The Goldwater Foundation is a federally endowed agency established in 1986 to honor former U.S. Sen. Barry Goldwater. It is designed to foster and encourage outstanding students to pursue careers in the fields of mathematics, the natural sciences, and engineering.
Here is more information about this year’s Goldwater honorees:
- Emily Robitschek, a junior, has gained extensive research experience during her years at CSU. She has worked on projects under Christie Peebles, a professor in the Department of Chemical and Biological Engineering, and Diane Ordway, a professor in the Department of Microbiology, Immunology and Pathology. She spent last summer researching cancer immunotherapy at Johns Hopkins School of Medicine as an intern and is currently taking classes as a visiting student at Johns Hopkins University to learn more about stem cells, public health and cancer biology.
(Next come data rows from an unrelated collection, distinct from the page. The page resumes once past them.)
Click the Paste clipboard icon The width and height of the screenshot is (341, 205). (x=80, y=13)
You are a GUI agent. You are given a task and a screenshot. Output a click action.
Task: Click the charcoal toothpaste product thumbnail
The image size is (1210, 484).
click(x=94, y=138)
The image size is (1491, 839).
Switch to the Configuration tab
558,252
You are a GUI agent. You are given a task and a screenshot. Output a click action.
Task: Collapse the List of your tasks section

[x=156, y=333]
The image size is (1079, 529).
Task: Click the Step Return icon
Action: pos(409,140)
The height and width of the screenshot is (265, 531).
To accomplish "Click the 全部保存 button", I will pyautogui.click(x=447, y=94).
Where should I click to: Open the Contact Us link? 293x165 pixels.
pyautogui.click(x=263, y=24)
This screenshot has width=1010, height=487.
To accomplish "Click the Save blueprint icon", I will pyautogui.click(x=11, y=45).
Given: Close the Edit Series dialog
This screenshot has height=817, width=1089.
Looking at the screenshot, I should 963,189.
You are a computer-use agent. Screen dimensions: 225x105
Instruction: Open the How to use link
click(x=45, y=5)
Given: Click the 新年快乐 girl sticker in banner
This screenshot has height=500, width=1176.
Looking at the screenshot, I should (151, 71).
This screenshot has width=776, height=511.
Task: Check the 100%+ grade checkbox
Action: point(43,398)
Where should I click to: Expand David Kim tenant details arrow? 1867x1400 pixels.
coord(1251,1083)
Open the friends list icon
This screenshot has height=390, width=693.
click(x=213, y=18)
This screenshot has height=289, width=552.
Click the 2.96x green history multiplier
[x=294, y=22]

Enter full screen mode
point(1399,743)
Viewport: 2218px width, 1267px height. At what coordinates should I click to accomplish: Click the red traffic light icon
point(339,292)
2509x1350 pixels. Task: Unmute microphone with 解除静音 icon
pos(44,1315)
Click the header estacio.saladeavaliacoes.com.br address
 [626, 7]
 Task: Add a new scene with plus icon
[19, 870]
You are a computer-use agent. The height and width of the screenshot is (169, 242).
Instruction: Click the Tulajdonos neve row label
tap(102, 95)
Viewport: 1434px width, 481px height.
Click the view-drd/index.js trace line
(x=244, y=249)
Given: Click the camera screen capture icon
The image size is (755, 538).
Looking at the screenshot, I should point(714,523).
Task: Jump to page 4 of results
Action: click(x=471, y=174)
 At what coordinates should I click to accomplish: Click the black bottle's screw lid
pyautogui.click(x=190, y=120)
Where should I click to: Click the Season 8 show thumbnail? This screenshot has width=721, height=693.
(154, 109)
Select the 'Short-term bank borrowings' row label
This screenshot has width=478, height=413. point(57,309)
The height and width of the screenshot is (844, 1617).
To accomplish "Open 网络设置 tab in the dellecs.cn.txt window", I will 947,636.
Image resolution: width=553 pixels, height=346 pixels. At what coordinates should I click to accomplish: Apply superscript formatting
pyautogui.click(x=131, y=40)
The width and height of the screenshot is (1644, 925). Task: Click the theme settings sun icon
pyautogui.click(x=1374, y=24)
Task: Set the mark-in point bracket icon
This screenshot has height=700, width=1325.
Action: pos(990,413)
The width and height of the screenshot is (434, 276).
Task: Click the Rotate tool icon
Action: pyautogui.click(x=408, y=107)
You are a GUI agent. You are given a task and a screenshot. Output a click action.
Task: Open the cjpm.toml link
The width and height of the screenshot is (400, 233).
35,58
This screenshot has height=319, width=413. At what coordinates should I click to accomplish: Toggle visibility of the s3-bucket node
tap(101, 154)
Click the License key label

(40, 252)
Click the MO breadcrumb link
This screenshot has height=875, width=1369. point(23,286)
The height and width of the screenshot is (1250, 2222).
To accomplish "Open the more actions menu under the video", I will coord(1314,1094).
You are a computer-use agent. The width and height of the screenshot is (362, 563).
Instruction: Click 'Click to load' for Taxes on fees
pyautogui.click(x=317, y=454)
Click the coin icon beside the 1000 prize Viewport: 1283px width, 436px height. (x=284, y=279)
- Matthew Truelove plans to pursue a career in veterinary medicine and research. He has become a key individual in the pathology laboratory at CSU’s Diagnostic Medicine Center, where he researches the effect of obesity on canine biochemical and blood parameters. His work will help researchers develop better diagnostic tools for obesity identification and his findings have been presented at various symposiums and conferences. His goal is to conduct research that bridges the gap between human and animal diseases, with a particular focus on obesity.
- Mitchell Bordelon is pursuing a degree in chemistry with minors in physics, mathematics and business administration. As a freshman, he began working with Debbie Crans, a chemistry professor, studying the interactions of anti-cancer drugs with a model membrane system. He also has interned at a pharmaceutical company, and spent time conducting research at a university in Germany. He currently works on projects for James Neilson, a professor of chemistry, and Kate Ross, a physics professor.